**Explore the material:**
1. In the paged.js talk, what tool does the speaker call the most common way to design printed publications?
2. List every drawback of InDesign that the paged.js talk gives.
═════ Source passage ═════
Paged.js: a Demo
Print Books with Browsers
Julie Blanc (@julieblancfr)
Publishing Fair Torino – November 24, 2019
Hello, I'm Julie Blanc, i'm a graphic designer and PhD student at University of
Paris 8 and ensadlab. I'm also part of the core team of paged.js and that's why I'm here.
Today, we read on more and more supports and media
Responsive web publications
HTML, CSS, JavaScript...
We can publish responsive web publications. To design this we use HTML and CSS.
Electronic books
ePUB (HTML, CSS)
We can also publish electronic books with the ePUB format. This format also use
HTML and CSS.
Print
For a printed publication, the only way is to create a PDF.
And the most commun solution to design printed publications is InDesign.
A proprietary and expensive software.
where only the graphic designer can enter corrections
with backwards compatibility problems.
Without versioning possibility.
I'm going to stop there, but you know...
Web publications → HTML, CSS, JavaScript...
Electronic books → ePUB (HTML, CSS)
Print → Indesign HTML, CSS ?
But what append if we use also HTML and CSS for print ?
This. One content for all format.
This slide is very simplified and the workflow is much more complex than that. But the idea is
there. It becomes possible to create once a content that would go to all outputs.
I'm going through it quickly because there's a lot to say, but that's not what I came to talk to you
about today.
we will look at how it is possible, very concretly , with HTML content to create a PDF for
print-ready books.
before that, just a quick reminder about web technologies.
The principle is to seperate the content and the presentation with different languages.
HTML is for sementical, the structure content of a document. With this code, I say "this element is
a title."
CSS is for visual and design aspect, I say "this element have a font-size of twenty-for point or a
bold weight".
JavaScript is for a lot of thing, dynamic transformation of the HTML or the CSS, animation,
functionnality... With Javascript I can say, "on click, this element become red"
═════ Extracted entries ═════
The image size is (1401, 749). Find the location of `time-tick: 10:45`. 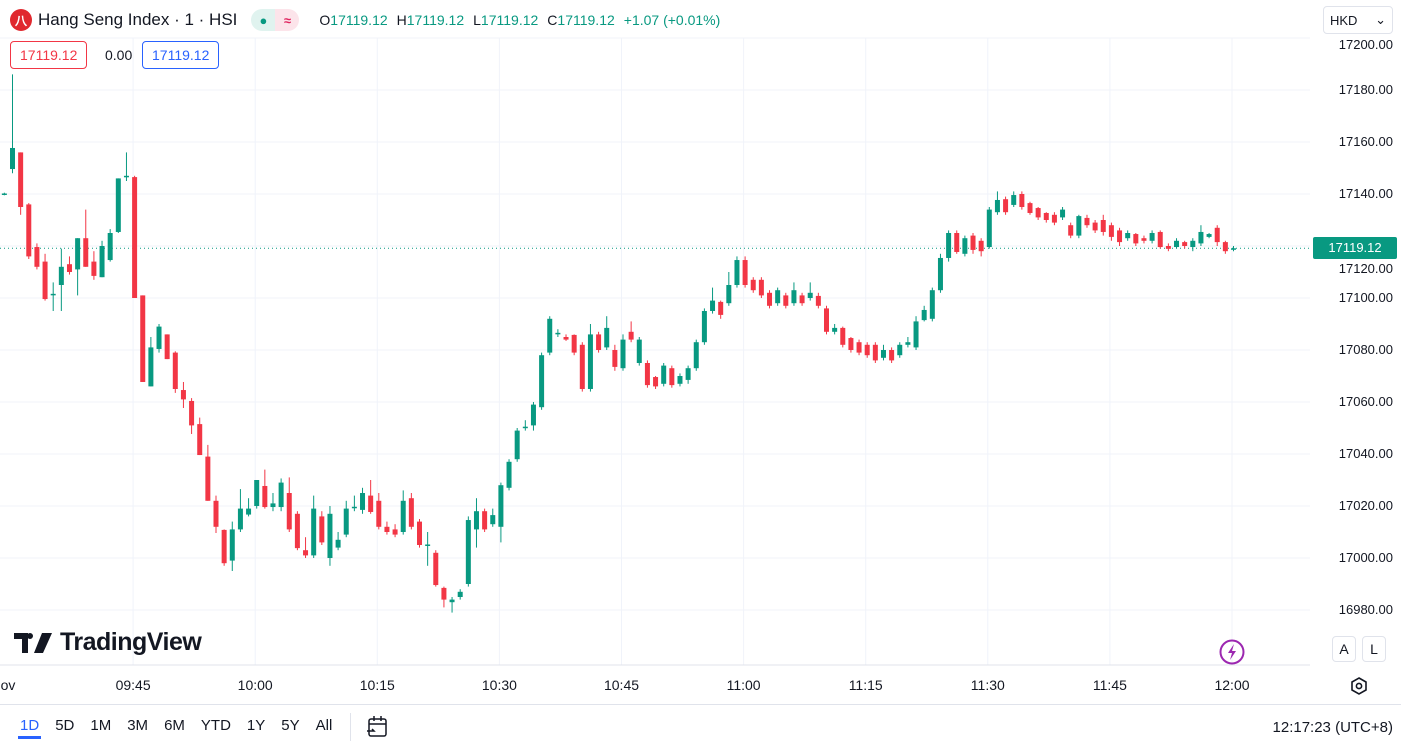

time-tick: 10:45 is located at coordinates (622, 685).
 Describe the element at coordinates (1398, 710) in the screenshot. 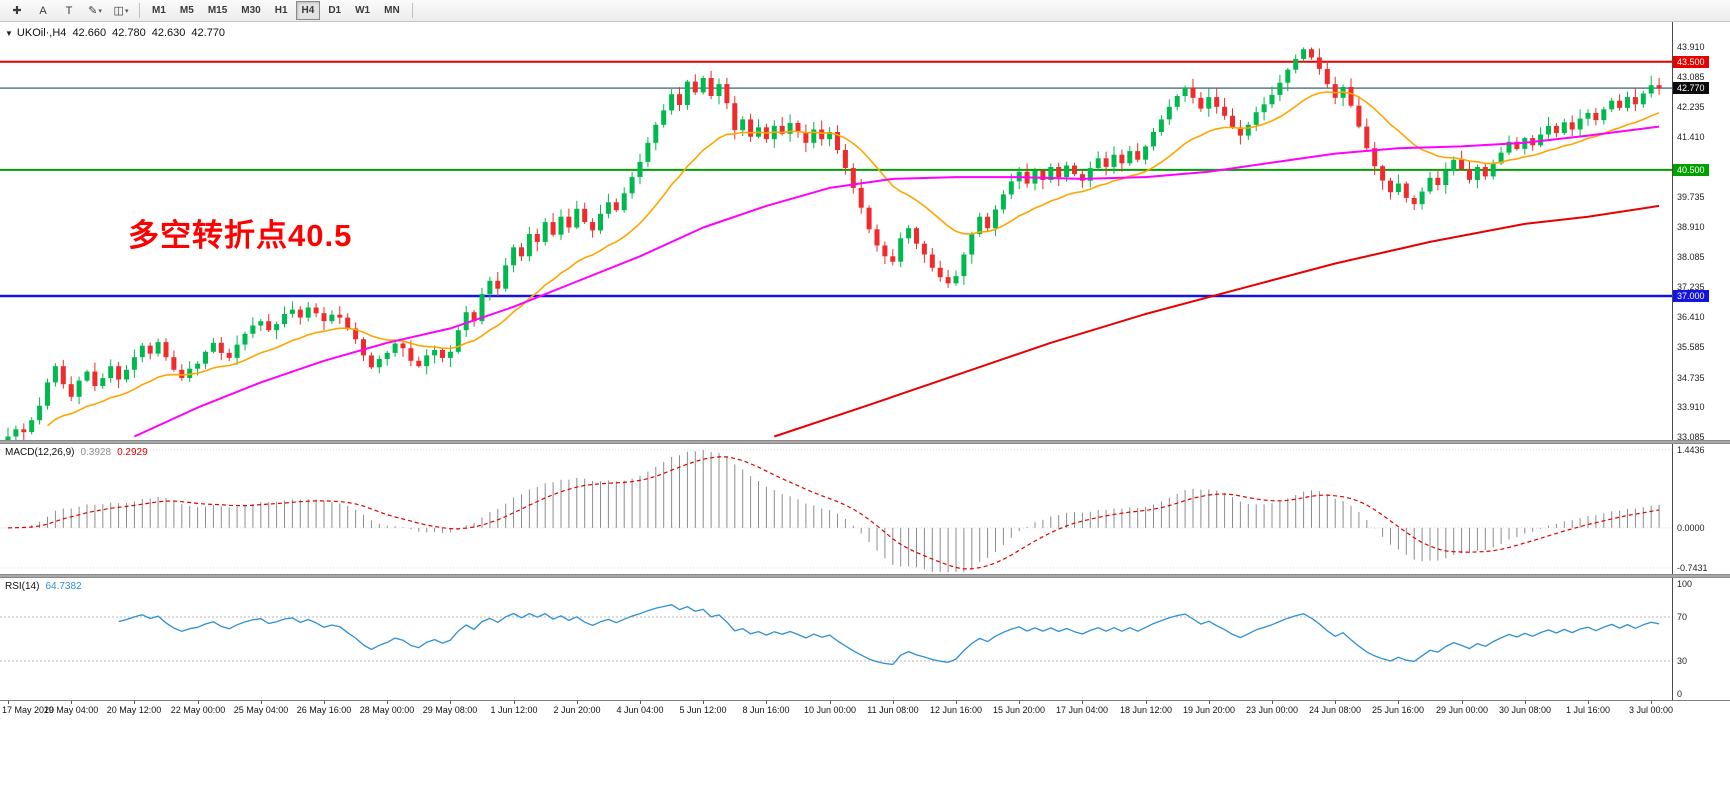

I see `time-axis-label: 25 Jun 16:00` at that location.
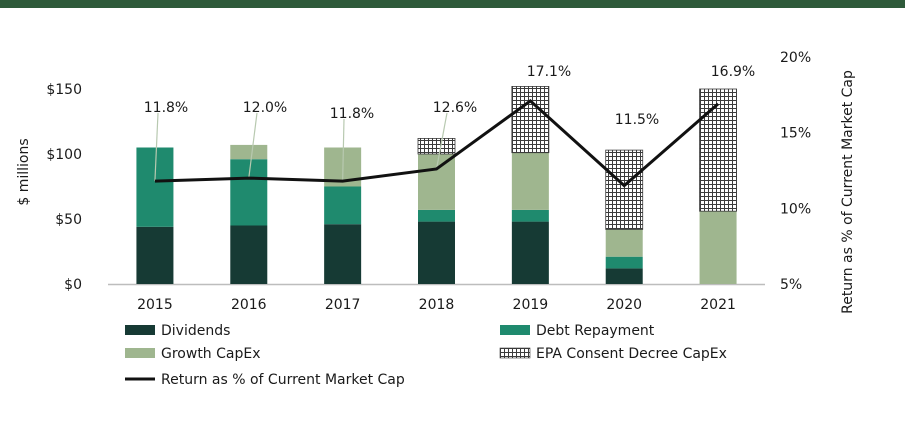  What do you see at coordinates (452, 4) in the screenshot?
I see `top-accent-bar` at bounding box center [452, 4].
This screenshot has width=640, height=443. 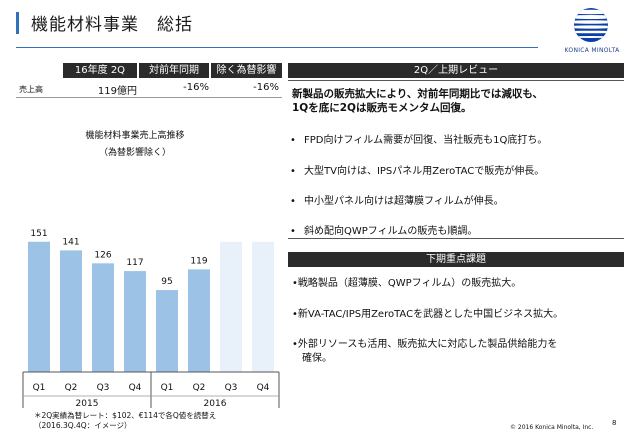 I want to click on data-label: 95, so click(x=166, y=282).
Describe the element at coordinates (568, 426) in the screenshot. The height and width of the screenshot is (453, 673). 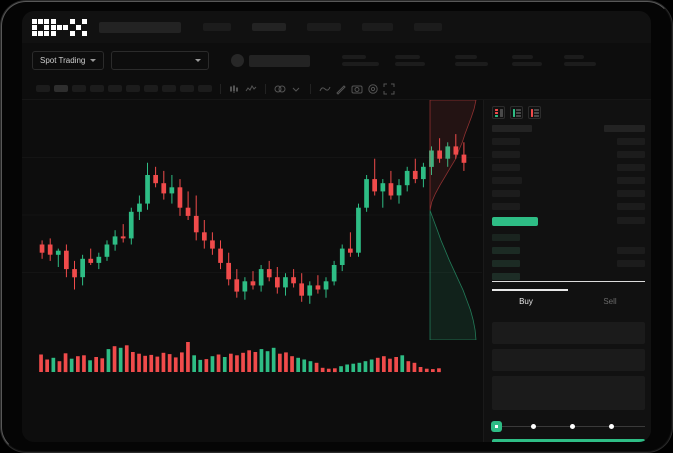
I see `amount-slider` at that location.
═════
**Answer set:**
1. InDesign

2.
- It is proprietary and expensive software.
- Only the graphic designer can enter corrections.
- It has backwards compatibility problems.
- It offers no versioning possibility.